For this exercise, reproduce the entries below exactly, but only from the line containing "1421x659 pixels." through the line containing "The height and width of the screenshot is (710, 1080).", both included.

┄┄┄┄┄┄┄┄┄┄

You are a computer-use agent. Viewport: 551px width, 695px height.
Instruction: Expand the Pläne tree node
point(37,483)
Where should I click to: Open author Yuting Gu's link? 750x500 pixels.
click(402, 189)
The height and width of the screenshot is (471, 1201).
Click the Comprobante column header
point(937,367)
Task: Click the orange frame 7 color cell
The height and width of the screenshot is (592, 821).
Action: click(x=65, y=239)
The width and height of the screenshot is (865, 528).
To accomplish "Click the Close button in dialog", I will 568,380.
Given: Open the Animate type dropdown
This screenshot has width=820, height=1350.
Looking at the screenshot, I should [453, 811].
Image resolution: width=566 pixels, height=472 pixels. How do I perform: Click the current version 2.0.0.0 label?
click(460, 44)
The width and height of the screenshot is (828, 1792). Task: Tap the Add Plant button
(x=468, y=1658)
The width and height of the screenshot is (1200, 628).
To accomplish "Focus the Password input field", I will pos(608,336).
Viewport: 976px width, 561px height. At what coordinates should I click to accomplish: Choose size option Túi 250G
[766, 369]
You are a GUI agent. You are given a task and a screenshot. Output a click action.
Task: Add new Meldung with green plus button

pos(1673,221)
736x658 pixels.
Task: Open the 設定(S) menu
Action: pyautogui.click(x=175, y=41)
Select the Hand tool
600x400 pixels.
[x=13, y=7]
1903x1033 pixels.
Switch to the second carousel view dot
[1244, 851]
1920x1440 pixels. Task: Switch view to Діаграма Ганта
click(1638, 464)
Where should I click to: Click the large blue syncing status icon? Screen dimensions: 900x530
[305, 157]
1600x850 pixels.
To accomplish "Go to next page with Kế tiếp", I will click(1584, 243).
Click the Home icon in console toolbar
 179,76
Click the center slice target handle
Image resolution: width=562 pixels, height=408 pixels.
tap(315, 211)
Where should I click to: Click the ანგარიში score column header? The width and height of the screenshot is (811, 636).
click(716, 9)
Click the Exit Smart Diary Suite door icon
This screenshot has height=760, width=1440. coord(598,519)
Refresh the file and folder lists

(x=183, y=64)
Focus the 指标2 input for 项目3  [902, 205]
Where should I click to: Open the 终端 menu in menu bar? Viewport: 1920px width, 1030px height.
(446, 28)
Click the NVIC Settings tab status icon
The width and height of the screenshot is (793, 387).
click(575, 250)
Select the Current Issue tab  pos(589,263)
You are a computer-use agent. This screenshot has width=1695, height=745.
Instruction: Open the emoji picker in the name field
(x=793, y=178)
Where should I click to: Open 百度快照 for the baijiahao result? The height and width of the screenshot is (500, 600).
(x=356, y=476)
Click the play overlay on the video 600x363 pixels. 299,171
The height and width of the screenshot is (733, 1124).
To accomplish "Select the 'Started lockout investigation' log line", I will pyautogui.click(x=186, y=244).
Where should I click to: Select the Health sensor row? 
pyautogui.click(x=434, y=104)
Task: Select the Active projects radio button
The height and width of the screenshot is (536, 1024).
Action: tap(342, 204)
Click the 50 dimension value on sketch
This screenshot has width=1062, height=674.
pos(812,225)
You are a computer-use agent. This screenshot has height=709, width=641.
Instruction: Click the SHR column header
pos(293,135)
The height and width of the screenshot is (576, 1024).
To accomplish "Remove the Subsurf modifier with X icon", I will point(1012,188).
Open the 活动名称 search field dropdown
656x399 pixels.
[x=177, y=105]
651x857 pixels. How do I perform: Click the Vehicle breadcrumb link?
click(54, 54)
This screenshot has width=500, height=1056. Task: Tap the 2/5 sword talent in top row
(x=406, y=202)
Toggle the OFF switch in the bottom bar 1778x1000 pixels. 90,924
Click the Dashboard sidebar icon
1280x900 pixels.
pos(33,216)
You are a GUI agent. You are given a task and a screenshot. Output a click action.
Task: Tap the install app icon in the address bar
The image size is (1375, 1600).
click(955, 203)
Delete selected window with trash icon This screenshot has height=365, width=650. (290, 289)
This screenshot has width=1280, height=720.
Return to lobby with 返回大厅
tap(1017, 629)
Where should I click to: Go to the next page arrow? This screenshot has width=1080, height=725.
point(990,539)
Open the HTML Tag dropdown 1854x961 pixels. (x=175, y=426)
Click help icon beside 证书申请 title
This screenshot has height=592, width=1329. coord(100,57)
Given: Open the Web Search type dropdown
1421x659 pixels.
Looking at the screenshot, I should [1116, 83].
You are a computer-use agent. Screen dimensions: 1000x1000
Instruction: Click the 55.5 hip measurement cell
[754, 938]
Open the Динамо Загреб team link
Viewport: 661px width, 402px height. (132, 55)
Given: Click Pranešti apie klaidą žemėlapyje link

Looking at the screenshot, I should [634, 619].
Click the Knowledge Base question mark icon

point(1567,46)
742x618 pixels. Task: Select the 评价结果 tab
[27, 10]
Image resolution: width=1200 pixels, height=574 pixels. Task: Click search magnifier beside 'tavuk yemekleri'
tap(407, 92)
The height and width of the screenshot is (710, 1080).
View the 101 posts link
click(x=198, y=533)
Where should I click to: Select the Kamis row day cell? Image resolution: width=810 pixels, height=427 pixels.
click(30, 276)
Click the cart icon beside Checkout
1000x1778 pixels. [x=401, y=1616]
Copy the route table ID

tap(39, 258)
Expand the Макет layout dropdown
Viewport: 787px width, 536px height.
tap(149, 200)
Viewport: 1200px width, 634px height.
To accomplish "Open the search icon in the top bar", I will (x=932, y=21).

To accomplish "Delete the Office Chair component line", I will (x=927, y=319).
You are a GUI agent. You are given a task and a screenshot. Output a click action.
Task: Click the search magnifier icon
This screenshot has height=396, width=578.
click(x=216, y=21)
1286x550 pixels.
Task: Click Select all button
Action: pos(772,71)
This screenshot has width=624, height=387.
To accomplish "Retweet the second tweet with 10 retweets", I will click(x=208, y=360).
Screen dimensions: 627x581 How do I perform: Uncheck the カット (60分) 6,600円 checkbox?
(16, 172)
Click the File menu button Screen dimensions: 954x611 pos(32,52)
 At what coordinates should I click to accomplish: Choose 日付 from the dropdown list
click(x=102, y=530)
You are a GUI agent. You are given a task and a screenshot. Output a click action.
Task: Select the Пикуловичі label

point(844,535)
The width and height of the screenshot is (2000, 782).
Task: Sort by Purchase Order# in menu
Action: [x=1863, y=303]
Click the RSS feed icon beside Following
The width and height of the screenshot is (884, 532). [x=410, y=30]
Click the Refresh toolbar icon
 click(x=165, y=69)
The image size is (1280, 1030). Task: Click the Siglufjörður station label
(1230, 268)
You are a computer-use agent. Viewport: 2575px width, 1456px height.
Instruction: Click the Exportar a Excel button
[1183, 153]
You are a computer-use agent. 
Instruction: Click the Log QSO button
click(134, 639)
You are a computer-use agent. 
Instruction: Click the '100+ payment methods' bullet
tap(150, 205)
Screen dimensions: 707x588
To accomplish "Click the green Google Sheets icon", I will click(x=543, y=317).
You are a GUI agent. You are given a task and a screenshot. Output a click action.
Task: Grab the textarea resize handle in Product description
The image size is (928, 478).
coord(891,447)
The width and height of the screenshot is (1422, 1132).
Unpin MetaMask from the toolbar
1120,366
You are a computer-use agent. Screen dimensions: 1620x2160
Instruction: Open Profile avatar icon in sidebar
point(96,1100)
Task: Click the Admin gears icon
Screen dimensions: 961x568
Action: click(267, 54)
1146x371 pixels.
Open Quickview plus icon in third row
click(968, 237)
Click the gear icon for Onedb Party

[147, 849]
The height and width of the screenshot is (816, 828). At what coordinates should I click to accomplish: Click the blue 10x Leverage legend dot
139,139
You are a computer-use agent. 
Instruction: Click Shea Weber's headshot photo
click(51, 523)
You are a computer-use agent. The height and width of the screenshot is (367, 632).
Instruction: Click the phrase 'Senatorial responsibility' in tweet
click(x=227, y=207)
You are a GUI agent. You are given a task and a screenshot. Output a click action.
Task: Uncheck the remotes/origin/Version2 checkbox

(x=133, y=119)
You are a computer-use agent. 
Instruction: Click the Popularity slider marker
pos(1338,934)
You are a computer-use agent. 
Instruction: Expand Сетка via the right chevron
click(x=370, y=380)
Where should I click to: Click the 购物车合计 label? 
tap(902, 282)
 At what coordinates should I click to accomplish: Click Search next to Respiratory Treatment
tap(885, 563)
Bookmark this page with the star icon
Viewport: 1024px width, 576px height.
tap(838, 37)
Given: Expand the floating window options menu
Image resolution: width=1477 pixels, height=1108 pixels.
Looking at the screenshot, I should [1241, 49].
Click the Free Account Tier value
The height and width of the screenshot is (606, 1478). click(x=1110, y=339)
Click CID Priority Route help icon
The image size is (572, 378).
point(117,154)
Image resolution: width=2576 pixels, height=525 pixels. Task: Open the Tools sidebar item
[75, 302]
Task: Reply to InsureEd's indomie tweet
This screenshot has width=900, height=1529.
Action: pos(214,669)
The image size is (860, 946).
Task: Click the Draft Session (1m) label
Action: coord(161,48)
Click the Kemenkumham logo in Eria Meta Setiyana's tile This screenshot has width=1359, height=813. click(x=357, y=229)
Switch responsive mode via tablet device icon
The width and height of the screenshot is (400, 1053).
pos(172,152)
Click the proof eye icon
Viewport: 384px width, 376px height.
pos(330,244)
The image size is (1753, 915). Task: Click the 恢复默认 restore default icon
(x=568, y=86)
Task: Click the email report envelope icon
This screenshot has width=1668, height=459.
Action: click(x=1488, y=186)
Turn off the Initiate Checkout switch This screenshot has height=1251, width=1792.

┄┄┄┄┄┄┄┄┄┄

EXPECTED ANSWER →
1421x659 pixels.
Looking at the screenshot, I should [1116, 83].
You are a computer-use agent. Screen dimensions: 1000x1000
Instruction: Click the 55.5 hip measurement cell
[754, 938]
Open the Динамо Загреб team link
Viewport: 661px width, 402px height. (132, 55)
Given: Click Pranešti apie klaidą žemėlapyje link

Looking at the screenshot, I should [634, 619].
Click the Knowledge Base question mark icon

point(1567,46)
742x618 pixels. Task: Select the 评价结果 tab
[27, 10]
Image resolution: width=1200 pixels, height=574 pixels. Task: Click search magnifier beside 'tavuk yemekleri'
tap(407, 92)
The height and width of the screenshot is (710, 1080).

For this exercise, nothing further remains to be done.